Le nombre de malades concernés est très important. Parmi les patients diagnostiqués et suivis dans notre clinique tuberculose, près de 85% acceptent de faire le test VIH et plus de 70% de ceux-là s'avèrent séropositifs. Réciproquement, une partie des patients suivis dans notre clinique sida ont aussi la tuberculose, mais la très grande difficulté de détecter la tuberculose chez les patients séropositifs ne permet pas de savoir exactement quelle proportion.

Quelles sont les difficultés pour prendre en charge les patients co-infectés ?

La première difficulté est de poser le diagnostique de la tuberculose. En effet, chez les malades co-infectés, en général très immunodéprimés, le test diagnostique par examen des crachats au microscope ne détecte que 30% des patients souffrant effectivement d'une tuberculose pulmonaire. En outre, une grosse proportion des malades co-infectés développent des tuberculoses dites « extrapulmonaire », que l'examen des crachats ne détecte pas.
Le second moyen diagnostique est la radiologie, mais elle n'est pas disponible partout. Si elle existe dans les hôpitaux de district en Afrique, elle l'est très rarement dans les structures en périphérie. Donc les médecins doivent souvent établir leur diagnostic à partir d'un examen clinique, se basant sur un cumul de symptômes pour décider si le patient est ou pas tuberculeux. Mais ils n'ont pas la possibilité de le confirmer par un examen biologique.

Quels problèmes pose le traitement simultané de ces deux pathologies?
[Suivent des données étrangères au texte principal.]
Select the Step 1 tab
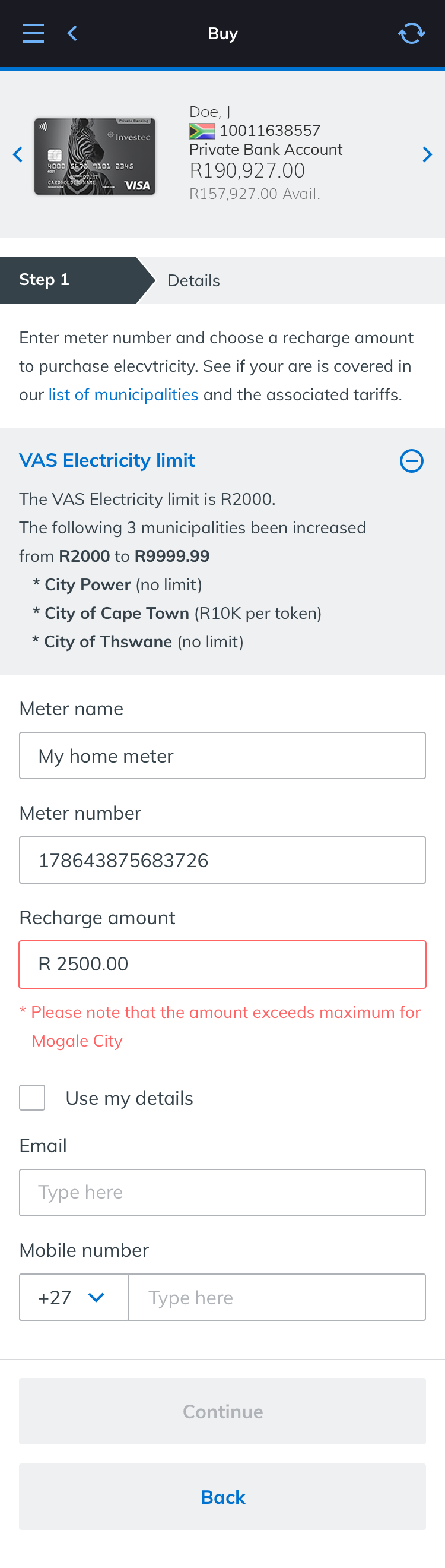This screenshot has width=445, height=1568. pos(69,280)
Jusqu'a présent, la plupart des malades chez qui la co-infection a été diagnostiquée sont soignés pour la tuberculose dans un programme spécialisé, et pour le sida dans un autre programme spécialisé. Les patients doivent se rendre d'abord à la clinique sida, puis à la clinique TB, et reçoivent des informations peu claires des deux côtés. Cette séparation engendre parfois une grande confusion voire une incompréhension totale sur les médicaments à prendre pour l'une ou l'autre maladie.
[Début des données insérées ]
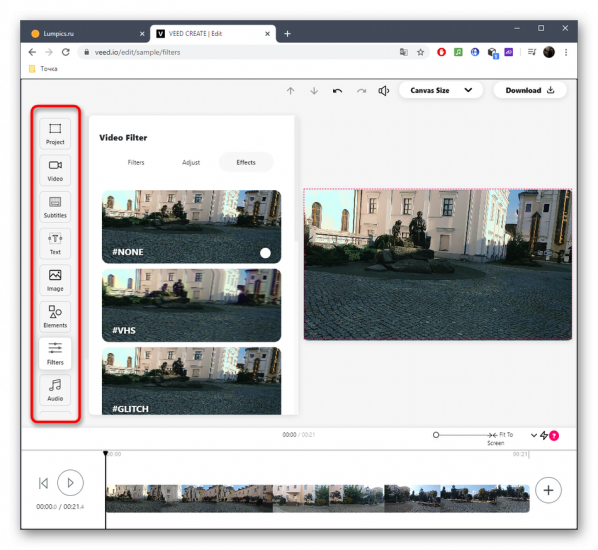
Task: Open the Project panel in sidebar
Action: (x=55, y=133)
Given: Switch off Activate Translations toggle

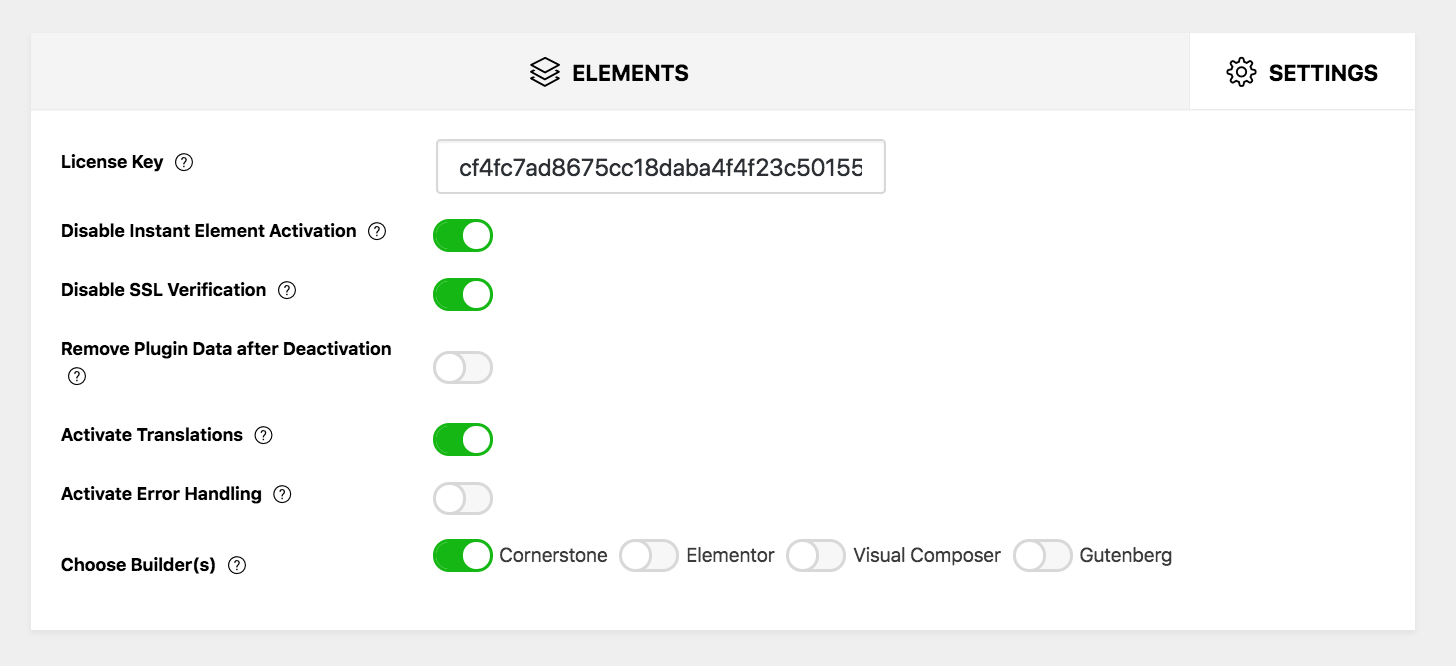Looking at the screenshot, I should pos(463,440).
Comment faites-vous à Homa Bay pour y remédier ?

Nous avons décidé d'adopter une approche intégrée, en traitant les patients co-infectés dans un seul et même lieu pour les deux pathologies. Ainsi, à Homa Bay, les patients co-infectés sont accueillis et suivis à la clinique tuberculose pendant le temps du traitement antituberculeux. Une fois guéris de la tuberculose, ils sont référés à la clinique sida.

La solution peut paraître simple, mais n'a pas été sans efforts. Il nous a fallu deux ans pour y parvenir et convaincre tous les acteurs, tant les habitudes de traiter les patients séparément étaient lourdes.

Qu'attend-on de cette nouvelle approche intégrée ?

Soigner les deux maladies sous un même toit avec une seule équipe médicale nous a permis d'être beaucoup plus cohérent en terme de traitement et de suivi des patients. Cette approche permet de gérer le calendrier de leurs visites à l'hôpital de manière plus rationnelle et surtout de donner aux malades une information plus claire sur les médicaments à prendre, ce qui favorise une meilleure adhérence au traitement. Cette approche intégrée nous a également permis de mettre enfin en place un traitement contre la tuberculose de 6 mois au lieu du traitement de 8 mois pratiqué jusque-là, moins efficace pour les patients co-infectés.

Quelles évolutions sont indispensables dans le futur ?

Pour nous, le plus important serait d'avoir un outil diagnostic plus rapide, plus simple pour les soignants, qui nous permettrait de gagner du temps sur l'avancée de la tuberculose et sur leur risque fatal en cas d'interaction avec un traitement ARV. Car il semble que certains patients sida à un stade très avancé de la maladie sont décédés parce que leur réaction aux ARV était amplifiée par une tuberculose non détectée.